> Problem to solve
For this exercise, write each entry below out precisely and omit the pictures.

> Supplied entries

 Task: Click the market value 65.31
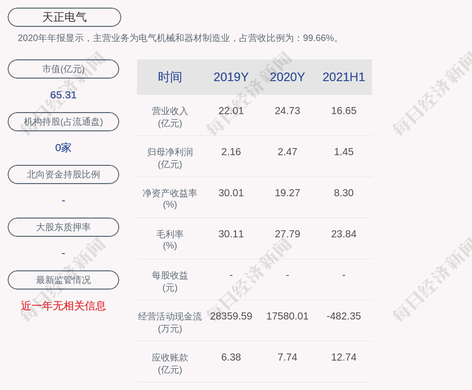[x=63, y=95]
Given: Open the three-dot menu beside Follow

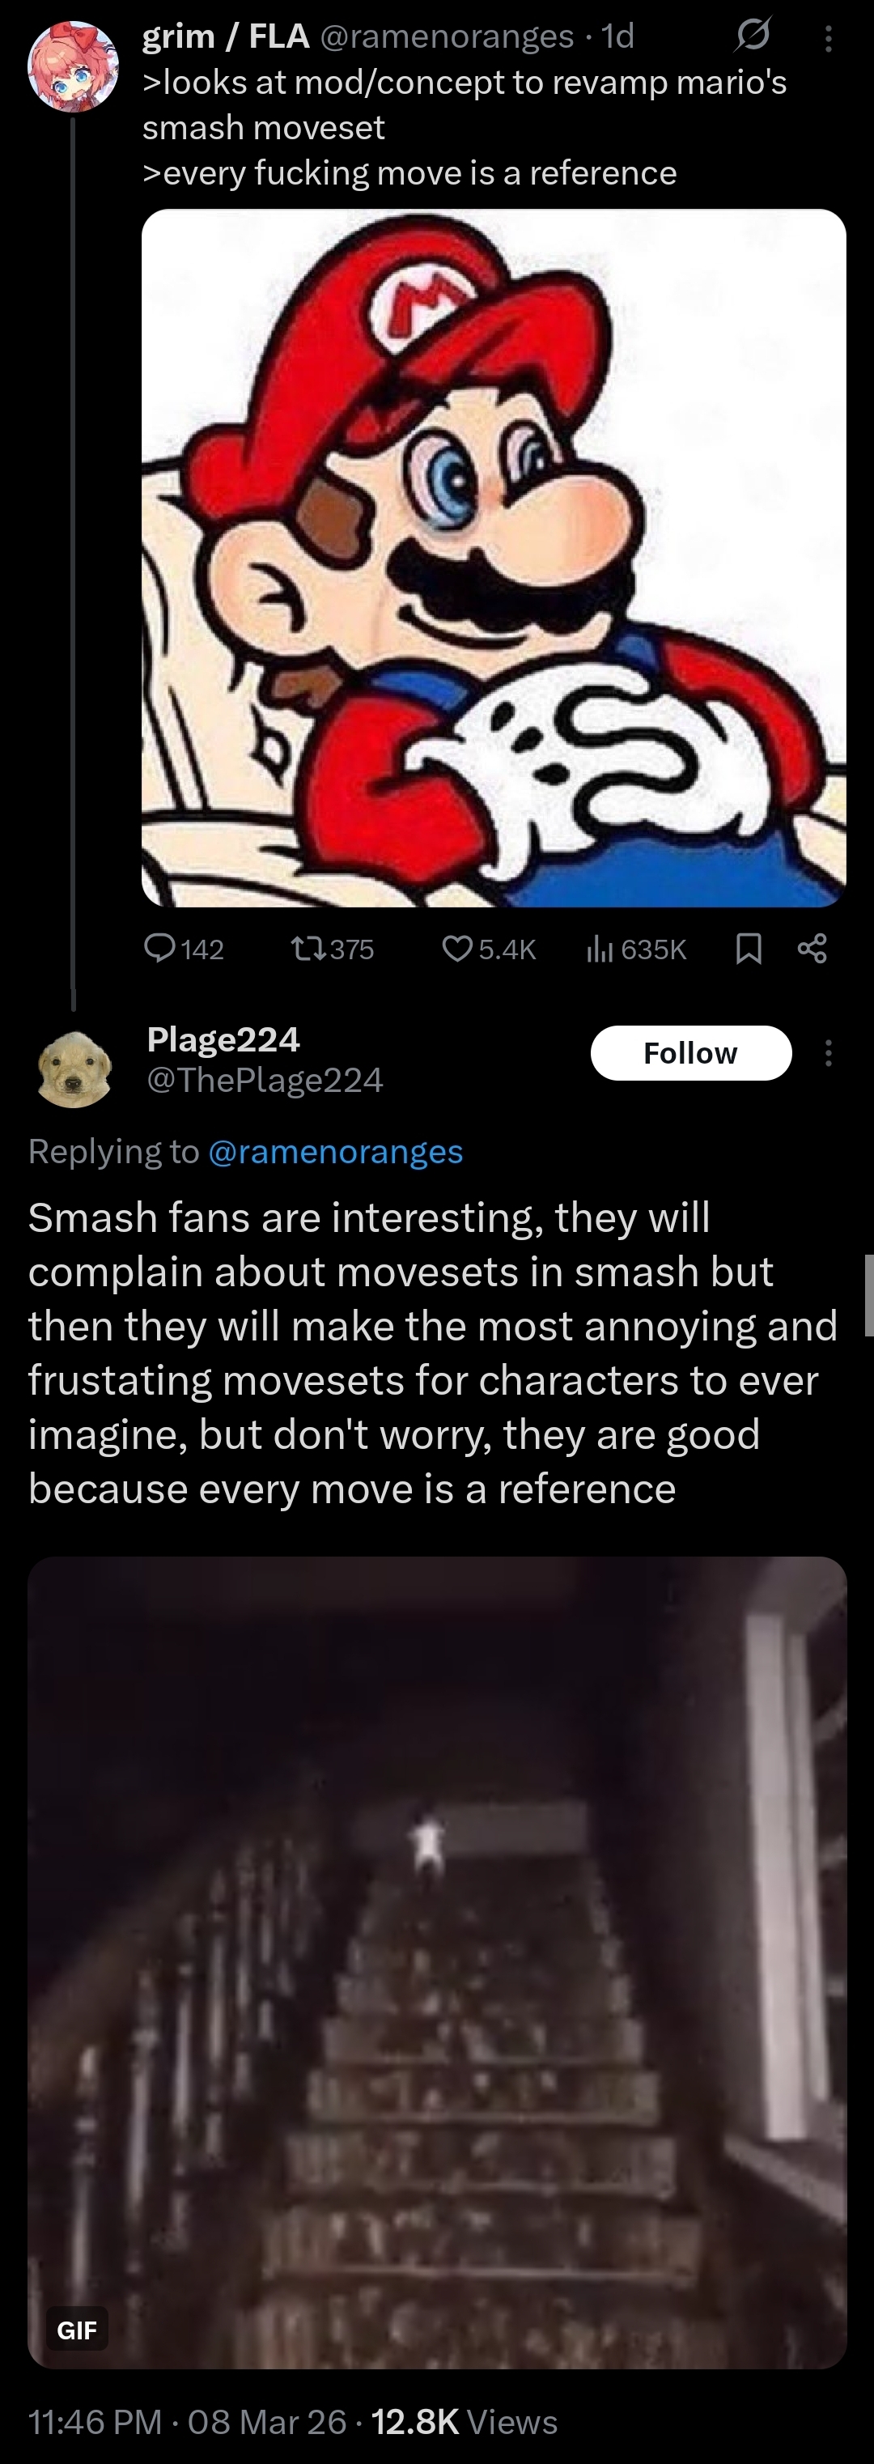Looking at the screenshot, I should pos(828,1052).
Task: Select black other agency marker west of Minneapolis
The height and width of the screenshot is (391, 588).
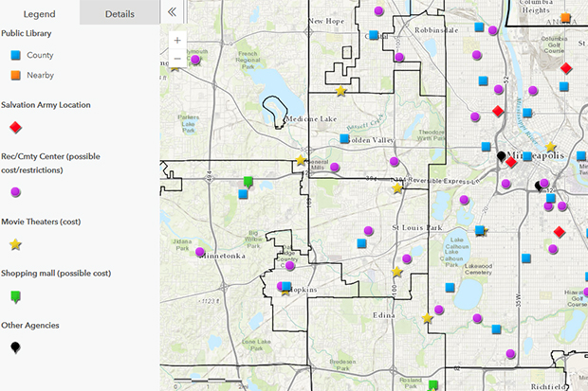Action: tap(501, 156)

> The answer
 Task: Click the market value 65.31
[x=63, y=95]
Given: Open the three-dot menu beside Follow

Looking at the screenshot, I should pos(828,1052).
Task: Select black other agency marker west of Minneapolis
The height and width of the screenshot is (391, 588).
Action: tap(501, 156)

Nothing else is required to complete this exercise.